Se as altas taxas de desflorestação, degradação do solo e queimadas registadas nos últimos anos forem mantidas, a maior floresta tropical do planeta poderá chegar a esse ponto de inflexão antes de 2050, perder até 70% de sua vegetação nativa e se tornar praticamente uma área deserta.
O alarme foi dado pelo Painel Científico da Amazónia (SPA, na sigla em inglês), formado por mais de 200 especialistas de todo o mundo, que apresentaram resultados de uma ampla avaliação sobre a floresta.
Segundo o cientista brasileiro Carlos Nobre, co-presidente da SPA, as áreas mais sensíveis para se chegar ao ponto sem retorno neste bioma estão localizadas ao sul da Amazónia, da Bolívia ao Oceano Atlântico, passando pelos estados brasileiros de Rondónia, Mato Grosso e Pará.
Conforme o cientista brasileiro explicou, esta é uma área de mais de dois milhões de quilómetros quadrados – quase um terço de toda a Amazónia e uma área equivalente ao tamanho do México – onde grandes partes da selva se tornaram uma fonte de emissões de dióxido de carbono (CO2) nos últimos 10 anos, ao contrário do que acontece na maior parte desse bioma, que funciona como sumidouro de carbono.

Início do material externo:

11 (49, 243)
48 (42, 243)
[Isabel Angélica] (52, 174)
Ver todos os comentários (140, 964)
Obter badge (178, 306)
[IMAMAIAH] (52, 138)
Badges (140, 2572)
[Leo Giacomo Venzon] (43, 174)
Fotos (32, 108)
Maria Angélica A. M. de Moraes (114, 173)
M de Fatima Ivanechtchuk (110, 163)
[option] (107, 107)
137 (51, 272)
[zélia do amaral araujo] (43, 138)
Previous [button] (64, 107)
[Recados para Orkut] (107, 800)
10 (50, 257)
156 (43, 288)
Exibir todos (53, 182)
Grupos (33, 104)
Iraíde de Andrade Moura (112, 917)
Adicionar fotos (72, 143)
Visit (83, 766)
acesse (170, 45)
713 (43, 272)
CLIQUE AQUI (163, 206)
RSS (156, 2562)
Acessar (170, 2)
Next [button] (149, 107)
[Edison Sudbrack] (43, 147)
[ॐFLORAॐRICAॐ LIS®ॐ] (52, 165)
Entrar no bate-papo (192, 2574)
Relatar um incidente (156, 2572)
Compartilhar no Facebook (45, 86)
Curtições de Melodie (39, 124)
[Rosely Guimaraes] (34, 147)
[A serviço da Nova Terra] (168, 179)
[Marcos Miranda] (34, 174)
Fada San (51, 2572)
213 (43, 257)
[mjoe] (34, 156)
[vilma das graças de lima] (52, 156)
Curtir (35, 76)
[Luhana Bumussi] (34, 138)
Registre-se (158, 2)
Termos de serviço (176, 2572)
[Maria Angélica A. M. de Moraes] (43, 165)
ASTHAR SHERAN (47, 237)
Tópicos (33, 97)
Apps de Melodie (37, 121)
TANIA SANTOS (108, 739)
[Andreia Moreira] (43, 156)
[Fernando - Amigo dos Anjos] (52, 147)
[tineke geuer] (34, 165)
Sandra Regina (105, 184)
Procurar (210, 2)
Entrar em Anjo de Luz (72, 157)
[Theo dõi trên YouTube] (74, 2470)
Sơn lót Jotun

Isto porque, naquela região do ecossistema, o período de seca estendeu-se quase um mês nas últimas duas décadas, levando ao aumento da temperatura e consequente diminuição das chuvas.
Para o especialista em aquecimento global, as mudanças climáticas têm enfraquecido a floresta tropical, que está a perder a sua capacidade de reciclar água, aumentando incêndios e matando a vegetação típica de clima húmido, processo que se não for interrompido pode se transformar numa “catástrofe”.
“A floresta armazena, abaixo e acima do solo, entre 150.000 e 200.000 milhões de toneladas de carbono. Se o ponto de inflexão for ultrapassado, e isso pode ocorrer entre 20 ou 30 anos, é provável que entre 60% e 70% da floresta se torne um ecossistema degradado”, alertou Nobre.
A bacia amazónica e o seu bioma ocupam o norte da América do Sul e estendem-se por oito países (Brasil, Colômbia, Bolívia, Equador, Peru, Venezuela, Guiana e Suriname).
A devastação da selva, aliada às alterações climáticas, colocou em causa esse ecossistema, que abriga 10% da flora e da fauna mundial e desempenha um papel fundamental na regulação do clima e abriga cerca de 47 milhões de pessoas, entre elas 2,2 milhões de indígenas.
Para os especialistas que estão na 26.ª Conferência das Nações Unidas sobre Alterações Climáticas (COP26), em Glasgow, na Escócia, é imprescindível agir agora para deter imediatamente a devastação da floresta, estabelecer a meta de desflorestação zero até 2030 e implementar políticas eficazes de controlo dos crimes ambientais que fomentam esse problema, como o comércio ilícito de madeira e mineração ilegal.
É urgente também estimular o desenvolvimento desse ecossistema através da promoção de ações de bioeconomia, como a exploração sustentável de frutas e plantas medicinais típicas da Amazónia que mantêm o bioma e das quais participam as comunidades que habitam a região.
A COP26 decorre seis anos após o Acordo de Paris, que estabeleceu como meta limitar o aumento da temperatura média global do planeta a entre 1,5 e 2 graus celsius acima dos valores da época pré-industrial.
Apesar dos compromissos assumidos, as concentrações de gases com efeito de estufa atingiram níveis recorde em 2020, mesmo com a desaceleração económica provocada pela pandemia de covid-19, segundo a ONU, que estima que, ao atual ritmo de emissões, as temperaturas serão no final do século superiores em 2,7ºC.